Opinion on rehearing filed Sept. 27, 1882.

1. Appeal—whether freehold is involved. A bill filed to foreclose a deed of trust, which also seeks to show title in the maker of the trust deed under an unrecorded conveyance to him by a person under whom the defendants claim title as innocent purchasers for value, without notice of such unrecorded deed, and to have the defendants’ title made subordinate to the complainant’s rights under the deed of trust and to the title of the grantor in the deed of trust, involves a freehold, within the meaning of the statute giving an appeal from the trial court directly to this court when a freehold is involved in the litigation.

2. Recording law—when record of deed is notice of existence of deed and recitals therein, and to whom. The recitals in a recorded deed or bond bind no one except the grantors and those claiming under them by grant subsequent to the record of such deed. A purchaser is not chargeable with notice of every fact that may appear of record, without regard to whether it falls within the line of his chain of title; but if he is chargeable with notice of a recorded deed, he will also be held to notice of all its recitals.

3. The purchaser of land is not chargeable with notice of the record of an- existing deed for the same land from one person to another, both of whom are apparently strangers to the title of the purchaser’s grantor, and not being chargeable with notice of the existence of such deed, though it is recorded, he will not be held to constructive notice of any recitals contained in it.

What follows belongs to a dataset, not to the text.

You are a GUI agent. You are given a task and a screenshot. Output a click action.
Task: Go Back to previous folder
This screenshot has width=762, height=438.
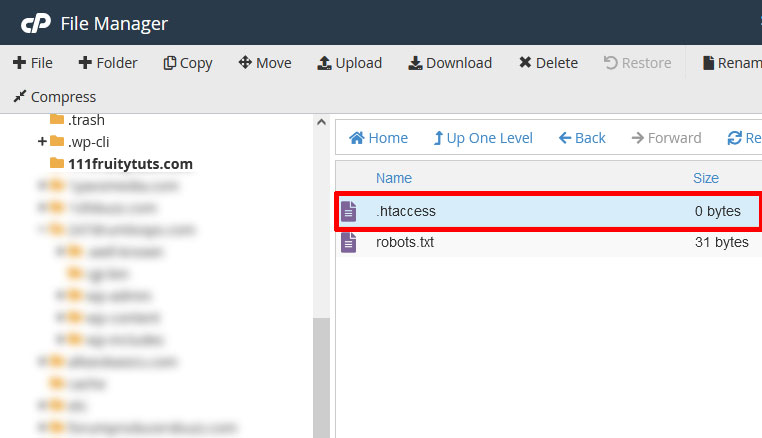click(x=582, y=138)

4. Where A, in whom the record showed no title, made a deed of trust to B for certain real estate, which was recorded, and recited it was given to secure two notes of the grantor to 0, in whom the record of deed showed the title for the purchase money of the property, and 0 indorsed and sold the notes, and after the record of the trust deed sold and conveyed the premises to innocent parties for value, who had no knowledge of any prior conveyance by him to A, or of the deed from A to B, or the recitals therein, it was held, that the record of the deed from A to B was no notice to such subsequent purchasers from 0 of the existence of the deed or of any of its recitals, A and B both being strangers to the chain of title acquired by such purchasers.

5. Purchaser—evidence of purchase for value as against prior unrecorded deed. The recital of payment of the consideration in a subsequent purchaser’s deed for land, is sufficient evidence of a purchase for value as against the rights of parties claiming under a prior unrecorded deed from the same grantor, until rebutted.

*6106. Evidence—right of several parties to cross'-exardine 'witnesses. It would seem quite clear that in case of separate and distinct defences each party defendant would have a right to cross-examine as to any matter specially affecting his peculiar defence, no matter how numerous the parties may be; but in case of a common defence the cross-examination should be limited, within a reasonable discretion, to the necessities of the case. No inflexible rule can be laid down.

Appeal from the Circuit Court of Cook county; the Hon. Murray F. Tuley, Judge, presiding.

Mr. W. T. Burgess, for the appellant:

The record of the deed from Hansbrough, for the use of Walker, was notice to the defendants, none of whom claimed title of Walker until after such record. Walker was the substantial party to whom this deed was made. He is the real grantee in the deed.

A purchaser is chargeable with notice of every instrument, and the contents and legal effect thereof, from or to his immediate or remote grantor, relating to the title to the lands he purchases, at the- time he puts his own conveyance of record. Chicago, Rock Island and Pacific R. R. Co. v. Kennedy, 70 Ill. 350; Clark v. Manning, 95 id. 580; Gaytes v. Franklin Savings Bank, 85 id. 256; Morrison v. Brown, 83 id. 562.

It was incumbent on defendants below to show a valuable consideration paid for the land. Chaffin v. Heirs of Kimball, 23 Ill. 39; Powell v. Jeffries, 4 Scam. 387; Smith v. Wright, 49 id. 403; 1 Daniells’ Chancery Practice, 698.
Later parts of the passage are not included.